坂口:40代が考える終活と、高齢者になって死を間際に感じるときに考える終活は違うのかもしれませんが、終活はますます身近なものになっていますね。

辛酸:連絡先やパスワード、暗証番号の管理、預貯金口座や金融資産のリストなど死後問題に備えることは、今から始めたいですね。

伝統工芸と縄文時代にヒントがある

辛酸:最近は転職をしたり、パラレルキャリアについての議論も盛んになったりして、1人の人がずっと1つの仕事を続ける時代ではなくなっています。だからこそ、これからの時代を生きていくには、ずっと続いていく伝統工芸みたいな仕事に携わっていたほうがいいのかな、とも考えるようになりました。

坂口:それを聞いて、かつて上岡龍太郎さんが「自分は伝統芸能を受け継いでなかったからより所がない」といって漫才を引退されたことを思い出しました。あれだけすごい話芸の人が、なおも伝統芸を重んじていることが印象深かった。サラリーマンの歴史ってたかが200年ぐらいのもの、かたや伝統芸は数百年から数千年の歴史があります。
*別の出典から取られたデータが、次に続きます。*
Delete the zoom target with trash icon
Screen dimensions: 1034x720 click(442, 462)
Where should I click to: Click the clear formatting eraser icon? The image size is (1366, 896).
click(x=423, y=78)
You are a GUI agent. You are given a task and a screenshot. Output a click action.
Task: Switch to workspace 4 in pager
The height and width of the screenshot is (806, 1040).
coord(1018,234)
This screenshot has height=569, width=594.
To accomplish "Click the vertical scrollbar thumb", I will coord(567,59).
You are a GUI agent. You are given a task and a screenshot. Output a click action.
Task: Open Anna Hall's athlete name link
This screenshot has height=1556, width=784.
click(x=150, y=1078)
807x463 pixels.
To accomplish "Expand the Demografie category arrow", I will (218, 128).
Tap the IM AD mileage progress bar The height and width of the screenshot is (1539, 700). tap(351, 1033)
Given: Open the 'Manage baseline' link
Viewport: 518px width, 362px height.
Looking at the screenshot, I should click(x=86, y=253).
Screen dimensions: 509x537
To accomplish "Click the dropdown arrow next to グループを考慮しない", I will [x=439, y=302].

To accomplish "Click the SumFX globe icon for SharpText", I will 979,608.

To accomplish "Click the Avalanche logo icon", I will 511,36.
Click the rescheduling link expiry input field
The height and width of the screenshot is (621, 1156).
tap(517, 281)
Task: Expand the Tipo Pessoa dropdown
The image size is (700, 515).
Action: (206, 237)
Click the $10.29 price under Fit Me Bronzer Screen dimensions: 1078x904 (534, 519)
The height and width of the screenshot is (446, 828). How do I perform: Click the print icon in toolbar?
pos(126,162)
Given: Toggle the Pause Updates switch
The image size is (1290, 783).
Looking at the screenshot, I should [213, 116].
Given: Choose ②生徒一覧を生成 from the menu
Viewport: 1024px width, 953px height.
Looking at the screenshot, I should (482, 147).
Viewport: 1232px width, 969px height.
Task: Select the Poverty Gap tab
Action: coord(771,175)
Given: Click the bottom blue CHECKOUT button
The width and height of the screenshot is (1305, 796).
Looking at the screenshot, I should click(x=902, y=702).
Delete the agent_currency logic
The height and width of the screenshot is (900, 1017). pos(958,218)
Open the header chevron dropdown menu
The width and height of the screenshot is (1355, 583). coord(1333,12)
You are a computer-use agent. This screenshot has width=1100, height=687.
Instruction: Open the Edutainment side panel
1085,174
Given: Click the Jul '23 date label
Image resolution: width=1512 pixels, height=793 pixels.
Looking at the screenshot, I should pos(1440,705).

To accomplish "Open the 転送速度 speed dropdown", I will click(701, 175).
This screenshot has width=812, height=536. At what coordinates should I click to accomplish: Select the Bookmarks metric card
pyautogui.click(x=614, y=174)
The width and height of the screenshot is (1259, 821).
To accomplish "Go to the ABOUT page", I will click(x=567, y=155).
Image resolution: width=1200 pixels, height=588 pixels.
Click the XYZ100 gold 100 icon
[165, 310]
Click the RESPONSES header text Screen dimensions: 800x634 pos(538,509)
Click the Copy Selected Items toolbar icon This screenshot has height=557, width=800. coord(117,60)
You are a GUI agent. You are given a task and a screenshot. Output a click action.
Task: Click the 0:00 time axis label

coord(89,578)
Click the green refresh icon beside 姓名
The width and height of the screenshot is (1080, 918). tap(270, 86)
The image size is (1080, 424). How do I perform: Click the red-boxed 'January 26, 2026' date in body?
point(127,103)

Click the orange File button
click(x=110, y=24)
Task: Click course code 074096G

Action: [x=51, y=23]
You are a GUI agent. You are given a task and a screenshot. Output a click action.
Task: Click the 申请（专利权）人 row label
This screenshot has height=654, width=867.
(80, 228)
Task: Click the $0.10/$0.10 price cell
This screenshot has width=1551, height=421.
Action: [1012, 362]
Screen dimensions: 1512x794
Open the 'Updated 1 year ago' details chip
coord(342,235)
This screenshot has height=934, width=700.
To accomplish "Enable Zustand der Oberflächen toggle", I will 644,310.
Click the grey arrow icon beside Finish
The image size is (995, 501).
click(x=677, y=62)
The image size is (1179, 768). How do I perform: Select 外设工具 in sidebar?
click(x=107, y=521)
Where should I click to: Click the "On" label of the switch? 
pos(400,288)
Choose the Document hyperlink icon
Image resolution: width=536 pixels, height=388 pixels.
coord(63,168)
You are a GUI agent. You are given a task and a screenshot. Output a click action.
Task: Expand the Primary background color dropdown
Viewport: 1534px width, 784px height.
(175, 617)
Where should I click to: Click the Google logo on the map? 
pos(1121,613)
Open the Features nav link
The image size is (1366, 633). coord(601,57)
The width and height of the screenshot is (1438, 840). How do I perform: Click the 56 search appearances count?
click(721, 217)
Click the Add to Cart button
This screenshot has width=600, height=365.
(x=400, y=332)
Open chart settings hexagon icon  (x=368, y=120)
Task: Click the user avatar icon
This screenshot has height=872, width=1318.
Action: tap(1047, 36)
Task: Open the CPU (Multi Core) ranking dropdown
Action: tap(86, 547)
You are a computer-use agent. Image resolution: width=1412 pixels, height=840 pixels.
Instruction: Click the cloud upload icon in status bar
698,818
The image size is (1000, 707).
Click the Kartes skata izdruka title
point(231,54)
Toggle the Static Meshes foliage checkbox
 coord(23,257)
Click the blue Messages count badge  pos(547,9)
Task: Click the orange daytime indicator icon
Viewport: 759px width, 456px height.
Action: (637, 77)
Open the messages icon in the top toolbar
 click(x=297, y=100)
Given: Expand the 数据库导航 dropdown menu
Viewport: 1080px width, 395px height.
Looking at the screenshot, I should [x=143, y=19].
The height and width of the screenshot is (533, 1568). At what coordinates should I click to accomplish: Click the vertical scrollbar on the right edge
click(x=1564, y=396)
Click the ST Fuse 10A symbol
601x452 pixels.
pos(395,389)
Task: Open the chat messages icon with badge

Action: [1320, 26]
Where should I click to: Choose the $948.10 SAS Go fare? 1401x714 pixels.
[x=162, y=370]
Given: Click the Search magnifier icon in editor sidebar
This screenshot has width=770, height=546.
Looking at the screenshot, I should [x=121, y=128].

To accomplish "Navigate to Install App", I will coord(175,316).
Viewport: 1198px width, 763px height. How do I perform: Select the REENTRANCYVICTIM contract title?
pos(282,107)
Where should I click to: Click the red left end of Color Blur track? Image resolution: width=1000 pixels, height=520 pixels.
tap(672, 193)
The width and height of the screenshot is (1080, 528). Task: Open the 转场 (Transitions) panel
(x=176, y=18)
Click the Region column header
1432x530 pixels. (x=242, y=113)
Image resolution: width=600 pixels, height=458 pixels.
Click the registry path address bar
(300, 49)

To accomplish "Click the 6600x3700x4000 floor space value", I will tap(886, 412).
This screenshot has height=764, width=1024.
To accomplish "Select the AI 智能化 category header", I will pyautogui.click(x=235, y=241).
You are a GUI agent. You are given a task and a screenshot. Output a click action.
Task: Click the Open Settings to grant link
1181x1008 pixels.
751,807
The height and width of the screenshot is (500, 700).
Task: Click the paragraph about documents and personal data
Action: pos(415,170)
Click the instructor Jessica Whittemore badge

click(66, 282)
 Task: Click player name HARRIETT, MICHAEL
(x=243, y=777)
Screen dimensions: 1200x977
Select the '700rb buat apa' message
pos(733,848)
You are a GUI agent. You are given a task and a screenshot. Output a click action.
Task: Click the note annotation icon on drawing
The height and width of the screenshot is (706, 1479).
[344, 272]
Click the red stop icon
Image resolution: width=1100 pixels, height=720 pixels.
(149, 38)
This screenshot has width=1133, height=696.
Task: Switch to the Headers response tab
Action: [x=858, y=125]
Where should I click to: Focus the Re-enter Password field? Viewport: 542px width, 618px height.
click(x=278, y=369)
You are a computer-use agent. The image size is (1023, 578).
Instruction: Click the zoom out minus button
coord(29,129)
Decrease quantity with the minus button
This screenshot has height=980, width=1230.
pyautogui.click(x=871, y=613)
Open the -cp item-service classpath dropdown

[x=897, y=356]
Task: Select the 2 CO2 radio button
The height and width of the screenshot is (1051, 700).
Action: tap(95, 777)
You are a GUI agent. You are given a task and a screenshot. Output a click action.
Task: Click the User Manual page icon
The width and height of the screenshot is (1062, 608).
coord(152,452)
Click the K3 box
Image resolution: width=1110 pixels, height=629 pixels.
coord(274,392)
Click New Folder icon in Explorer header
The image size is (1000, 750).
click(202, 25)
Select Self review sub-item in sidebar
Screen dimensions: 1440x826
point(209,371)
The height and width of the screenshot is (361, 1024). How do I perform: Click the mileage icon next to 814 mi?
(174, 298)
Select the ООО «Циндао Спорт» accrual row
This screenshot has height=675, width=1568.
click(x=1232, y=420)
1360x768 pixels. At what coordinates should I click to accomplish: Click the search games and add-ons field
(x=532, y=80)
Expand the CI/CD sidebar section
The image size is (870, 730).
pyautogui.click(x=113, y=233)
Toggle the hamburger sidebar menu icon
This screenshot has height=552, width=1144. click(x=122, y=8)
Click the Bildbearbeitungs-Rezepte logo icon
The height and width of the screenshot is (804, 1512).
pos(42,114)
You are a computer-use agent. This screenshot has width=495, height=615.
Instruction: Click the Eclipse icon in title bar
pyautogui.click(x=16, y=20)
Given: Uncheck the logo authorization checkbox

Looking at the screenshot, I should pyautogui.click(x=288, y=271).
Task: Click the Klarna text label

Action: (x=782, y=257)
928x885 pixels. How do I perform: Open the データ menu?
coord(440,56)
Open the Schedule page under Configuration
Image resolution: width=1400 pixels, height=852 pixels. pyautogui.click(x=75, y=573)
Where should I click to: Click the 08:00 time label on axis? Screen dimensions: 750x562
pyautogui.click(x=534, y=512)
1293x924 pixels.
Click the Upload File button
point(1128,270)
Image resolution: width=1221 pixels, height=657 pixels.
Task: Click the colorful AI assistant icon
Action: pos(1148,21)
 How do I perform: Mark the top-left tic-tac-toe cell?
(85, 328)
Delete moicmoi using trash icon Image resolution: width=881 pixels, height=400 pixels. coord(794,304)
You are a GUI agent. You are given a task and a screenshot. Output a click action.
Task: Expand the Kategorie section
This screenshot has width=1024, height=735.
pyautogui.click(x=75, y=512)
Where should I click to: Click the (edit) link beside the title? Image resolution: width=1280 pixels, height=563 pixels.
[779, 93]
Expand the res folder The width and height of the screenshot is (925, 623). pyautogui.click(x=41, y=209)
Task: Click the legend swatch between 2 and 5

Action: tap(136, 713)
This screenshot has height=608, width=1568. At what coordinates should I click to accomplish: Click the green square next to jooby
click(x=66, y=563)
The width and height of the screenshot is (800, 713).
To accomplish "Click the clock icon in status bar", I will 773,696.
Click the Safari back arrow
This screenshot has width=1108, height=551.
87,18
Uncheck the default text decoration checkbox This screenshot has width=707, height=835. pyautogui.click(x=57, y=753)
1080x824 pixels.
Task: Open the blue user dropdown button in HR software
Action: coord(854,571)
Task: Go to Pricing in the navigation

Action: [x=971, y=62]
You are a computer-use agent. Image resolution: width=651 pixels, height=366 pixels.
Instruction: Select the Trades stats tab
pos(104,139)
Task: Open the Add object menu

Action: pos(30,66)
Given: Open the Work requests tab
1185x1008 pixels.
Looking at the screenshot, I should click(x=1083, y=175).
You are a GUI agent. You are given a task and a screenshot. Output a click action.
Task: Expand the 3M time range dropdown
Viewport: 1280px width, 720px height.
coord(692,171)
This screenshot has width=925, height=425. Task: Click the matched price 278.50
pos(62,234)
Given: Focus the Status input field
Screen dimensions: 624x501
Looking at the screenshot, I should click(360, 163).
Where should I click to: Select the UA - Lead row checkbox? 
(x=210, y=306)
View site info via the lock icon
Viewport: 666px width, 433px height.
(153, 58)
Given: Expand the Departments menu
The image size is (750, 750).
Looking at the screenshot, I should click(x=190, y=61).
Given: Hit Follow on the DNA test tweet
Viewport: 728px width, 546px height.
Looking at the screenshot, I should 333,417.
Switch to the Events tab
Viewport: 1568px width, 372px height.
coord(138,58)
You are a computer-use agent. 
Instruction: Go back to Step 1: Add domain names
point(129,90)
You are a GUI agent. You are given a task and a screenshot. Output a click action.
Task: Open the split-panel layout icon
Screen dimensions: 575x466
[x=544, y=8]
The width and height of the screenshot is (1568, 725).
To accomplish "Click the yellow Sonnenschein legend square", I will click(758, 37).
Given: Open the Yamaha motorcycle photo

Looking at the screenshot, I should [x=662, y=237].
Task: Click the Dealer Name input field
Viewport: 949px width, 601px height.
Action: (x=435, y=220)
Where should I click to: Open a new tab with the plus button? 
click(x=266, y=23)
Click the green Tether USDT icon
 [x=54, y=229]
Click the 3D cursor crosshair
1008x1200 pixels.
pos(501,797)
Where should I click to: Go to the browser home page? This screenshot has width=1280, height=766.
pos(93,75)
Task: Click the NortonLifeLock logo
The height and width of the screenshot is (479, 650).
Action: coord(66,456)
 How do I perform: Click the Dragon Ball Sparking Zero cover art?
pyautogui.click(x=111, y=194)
辛酸:最近、縄文展に行って土器を見てきたのですが、やはりそこでも地球のエネルギーを宿した器や芸術品が今の世にとって必要なのでは、と感じましたね。

「縄文時代や伝統工芸にも私たちが生きるヒントがありそうだ」と話す辛酸氏(撮影:菊岡俊子)

坂口:縄文時代の後の弥生時代になると、大陸の文化や農業が入ってきたことで管理システムが構築され、貧富の差が生まれたといわれています。

しかしそれ以前の縄文時代の狩猟をしていたときには、獲物を捕れる日も捕れない日もある。

そんな条件の下では、全員平等に扱われて、戦が存在しなかったらしい。岡本太郎の文献にも、縄文文化を再発見する、という言葉もありますね。

辛酸:縄文時代やこれまで受け継がれてきた伝統工芸にも私たちが生きるヒントありそうです。